Section: New Results

Linear solvers

Variable s-step GMRES

Participants : Jocelyne Erhel, David Imberti.

Sparse linear systems arise in computational science and engineering. The goal is to reduce the memory requirements and the computational cost, by means of high performance computing algorithms. We introduce a new variation on s-step GMRES in order to improve its stability, reduce the number of iterations necessary to ensure convergence, and thereby improve parallel performance. In doing so, we develop a new block variant that allows us to express the stability difficulties in s-step GMRES more fully. This work supported by the EoCoE grant has been published in a conference proceeding [38] and in the journal [28].
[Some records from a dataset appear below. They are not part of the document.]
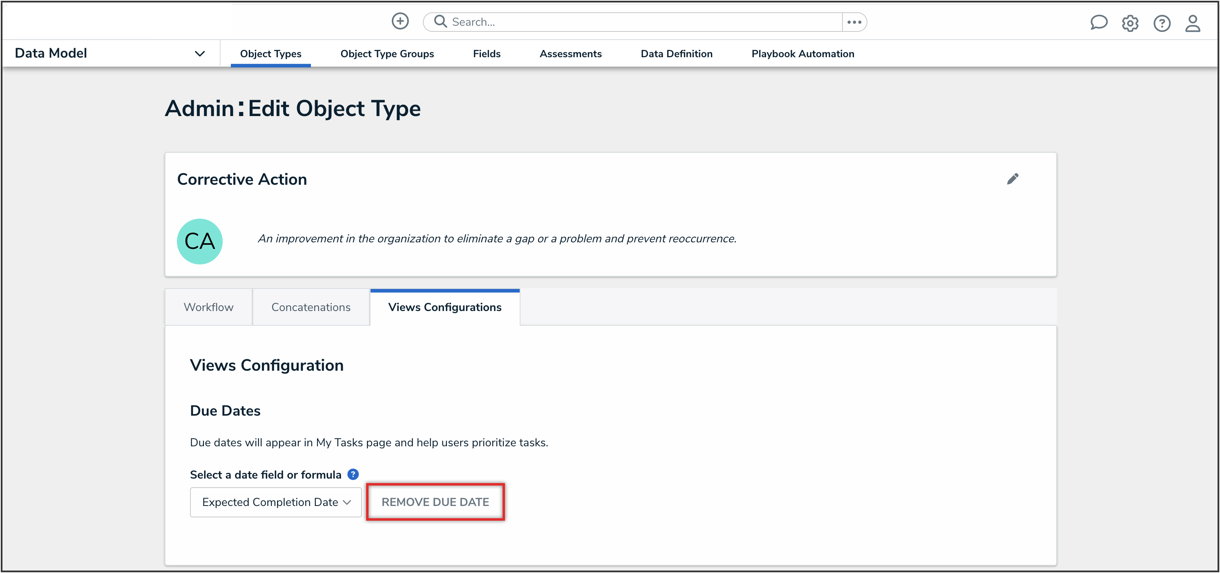Click the pencil edit icon for Corrective Action
The width and height of the screenshot is (1220, 573).
(1012, 179)
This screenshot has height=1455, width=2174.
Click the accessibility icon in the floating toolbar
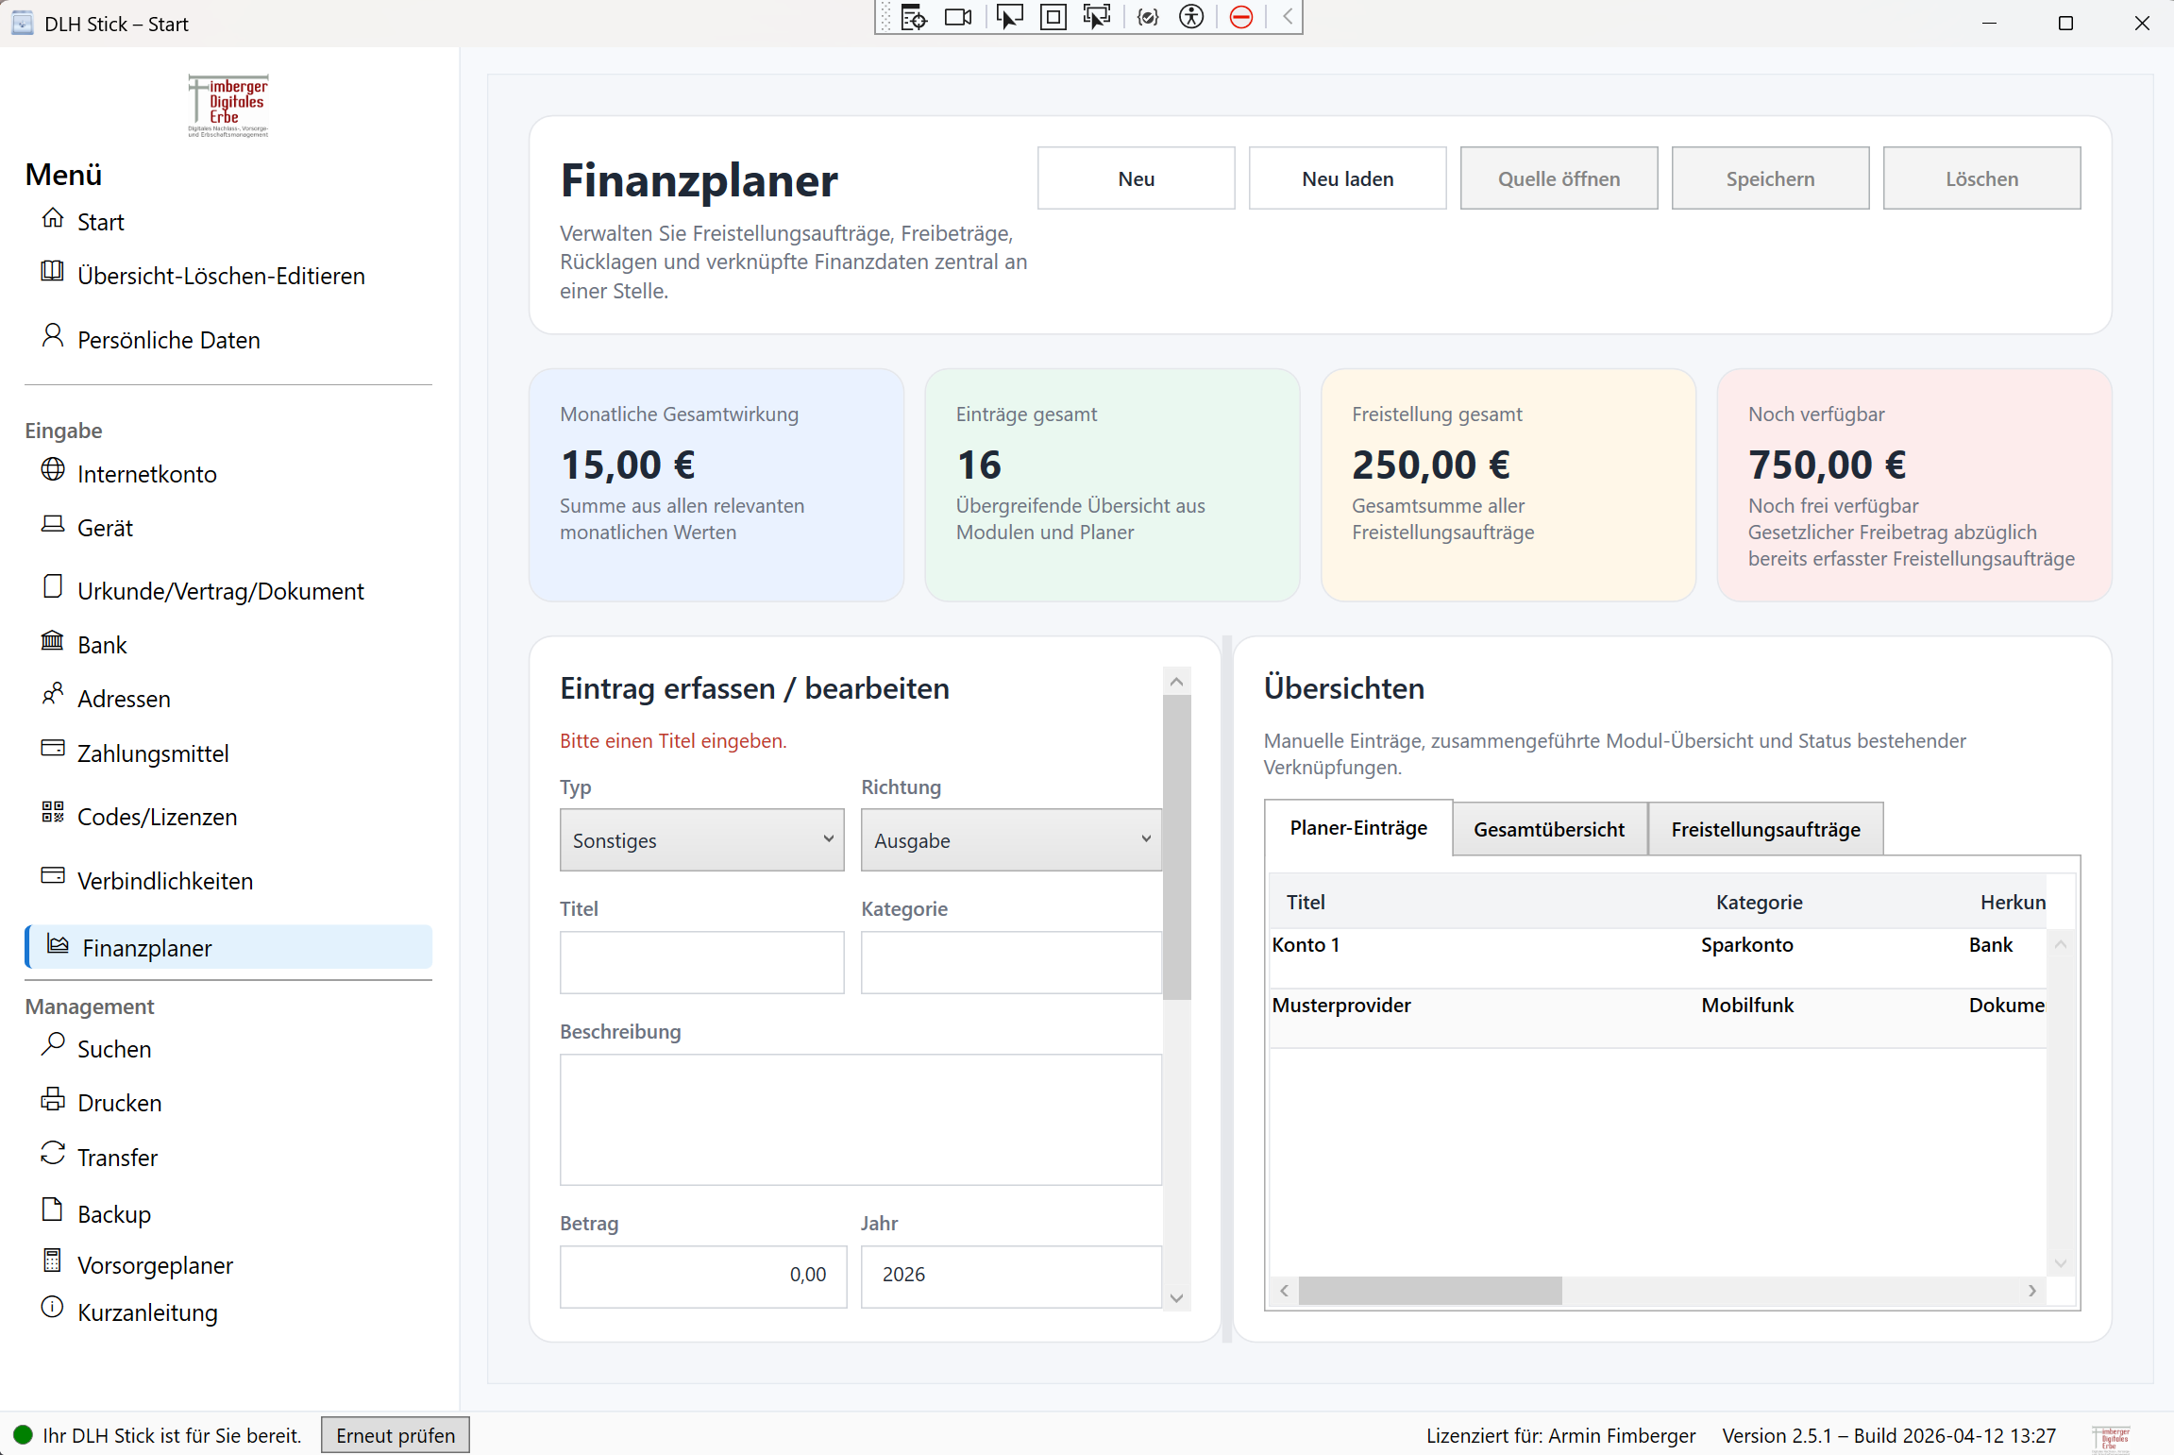point(1191,16)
Krylov method applied to reactive transport

Participant : Jocelyne Erhel.

Reactive transport models couple advection dispersion equations with chemistry equations. If the reactions are at thermodynamic equilibrium, then the system is a set of partial differential and algebraic equations. After space and implicit time discretizations, a nonlinear system of equations must be solved at each time step. The Jacobian matrix of the nonlinear system can be written with a Kronecker product coupling transport and chemistry. Krylov methods are well-suited to solve such linear systems because the matrix vector product can be done efficiently. The main challenge is to design a preconditioning matrix. We propose here to use the special structure of the matrix. Preliminary experiments show that Krylov methods are much more efficient than a direct method which does not use the coupled structure. This work supported by ANDRA has been published at the occasion of an invited conference [28].